You’re partly correct that a lot of things are in Python, but there are also many things you can do in C++. PyTorch is based on a Tensor library called
ATen, on which almost all operators you use in Python are based. So most of the
torch.x functions like
matmul etc. are available in C++. See here https://github.com/pytorch/pytorch/tree/master/aten for documentation on this. The automatic differentiation engine is also written in C++, so you can differentiate variables just like in PyTorch (e.g.
var.backward() will work).
Now, a lot of the convenience things we have in PyTorch, like high level “layers” (like Linear, Conv etc.), optimizers, modules etc. are not included in ATen. However, we are actively working on an official C++ API that will provide all of those things. It is being developed on master under
torch/csrc/api . It’s theoretically already totally usable, but it is being overhauled on a daily basis, so it will take about one more month until I would call it stable enough to use. You can look at e.g.

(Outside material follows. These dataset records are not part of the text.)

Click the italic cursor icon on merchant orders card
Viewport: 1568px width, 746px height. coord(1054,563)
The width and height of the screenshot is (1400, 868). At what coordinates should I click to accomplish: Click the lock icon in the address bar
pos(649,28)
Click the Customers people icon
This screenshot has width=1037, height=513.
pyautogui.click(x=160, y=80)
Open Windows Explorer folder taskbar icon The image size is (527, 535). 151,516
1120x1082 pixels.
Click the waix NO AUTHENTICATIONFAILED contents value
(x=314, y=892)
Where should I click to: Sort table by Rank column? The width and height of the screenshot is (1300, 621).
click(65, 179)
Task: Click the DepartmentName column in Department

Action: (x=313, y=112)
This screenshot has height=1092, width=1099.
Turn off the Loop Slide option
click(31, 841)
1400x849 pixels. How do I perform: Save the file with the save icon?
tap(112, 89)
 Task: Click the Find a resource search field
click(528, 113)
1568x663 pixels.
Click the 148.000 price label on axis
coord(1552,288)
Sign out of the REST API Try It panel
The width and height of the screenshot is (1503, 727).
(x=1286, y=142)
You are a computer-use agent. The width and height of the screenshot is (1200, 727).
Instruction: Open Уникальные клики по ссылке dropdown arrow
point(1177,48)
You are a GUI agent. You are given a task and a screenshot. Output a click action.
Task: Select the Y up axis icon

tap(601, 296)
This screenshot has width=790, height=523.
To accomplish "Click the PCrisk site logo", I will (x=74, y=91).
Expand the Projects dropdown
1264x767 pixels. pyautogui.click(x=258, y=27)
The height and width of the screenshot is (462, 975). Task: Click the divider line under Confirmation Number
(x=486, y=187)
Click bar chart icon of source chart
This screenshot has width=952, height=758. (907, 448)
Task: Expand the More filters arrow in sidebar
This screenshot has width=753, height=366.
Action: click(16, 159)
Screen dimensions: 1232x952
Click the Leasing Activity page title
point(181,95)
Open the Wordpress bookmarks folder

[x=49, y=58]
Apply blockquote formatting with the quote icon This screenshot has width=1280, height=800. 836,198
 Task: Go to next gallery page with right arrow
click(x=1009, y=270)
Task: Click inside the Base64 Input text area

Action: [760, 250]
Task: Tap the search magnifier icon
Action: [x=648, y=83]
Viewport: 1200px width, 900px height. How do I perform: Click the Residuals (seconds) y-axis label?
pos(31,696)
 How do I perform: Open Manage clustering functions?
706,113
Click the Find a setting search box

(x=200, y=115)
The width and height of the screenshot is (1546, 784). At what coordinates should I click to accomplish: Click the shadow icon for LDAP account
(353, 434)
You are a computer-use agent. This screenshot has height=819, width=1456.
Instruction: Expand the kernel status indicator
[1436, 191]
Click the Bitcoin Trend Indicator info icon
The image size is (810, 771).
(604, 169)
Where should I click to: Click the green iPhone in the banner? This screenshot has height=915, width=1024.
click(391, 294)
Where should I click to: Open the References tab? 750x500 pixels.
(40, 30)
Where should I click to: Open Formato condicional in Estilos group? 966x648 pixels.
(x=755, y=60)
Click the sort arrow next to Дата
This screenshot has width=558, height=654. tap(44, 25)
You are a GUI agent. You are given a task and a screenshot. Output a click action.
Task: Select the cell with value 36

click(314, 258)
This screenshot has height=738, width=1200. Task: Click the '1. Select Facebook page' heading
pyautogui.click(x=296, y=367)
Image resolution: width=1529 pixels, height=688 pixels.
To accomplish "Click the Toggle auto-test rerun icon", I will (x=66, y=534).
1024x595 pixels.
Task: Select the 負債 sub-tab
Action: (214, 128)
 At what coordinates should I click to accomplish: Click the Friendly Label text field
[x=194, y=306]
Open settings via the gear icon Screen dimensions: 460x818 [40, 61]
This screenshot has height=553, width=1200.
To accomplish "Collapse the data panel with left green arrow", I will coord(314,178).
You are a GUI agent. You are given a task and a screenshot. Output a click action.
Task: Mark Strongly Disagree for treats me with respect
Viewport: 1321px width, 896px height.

test/cpp/api/integration.cpp for examples of training models with it.
This C++ API we are developing is based on an unofficial C++ interface to PyTorch called autogradpp: https://github.com/ebetica/autogradpp/ It is used by some research teams and provides layers, optimizers, modules and other things that might be useful for you. It is not going to be maintained going forward, since we are releasing an official API soon, but it’s also more stable at the moment.
So, right now, the situation is still a bit tricky. There’s nothing just yet that provides a convenient C++ API, but it is coming soon. I would suggest looking at Autogradpp or plain ATen for now.
Hope that helps,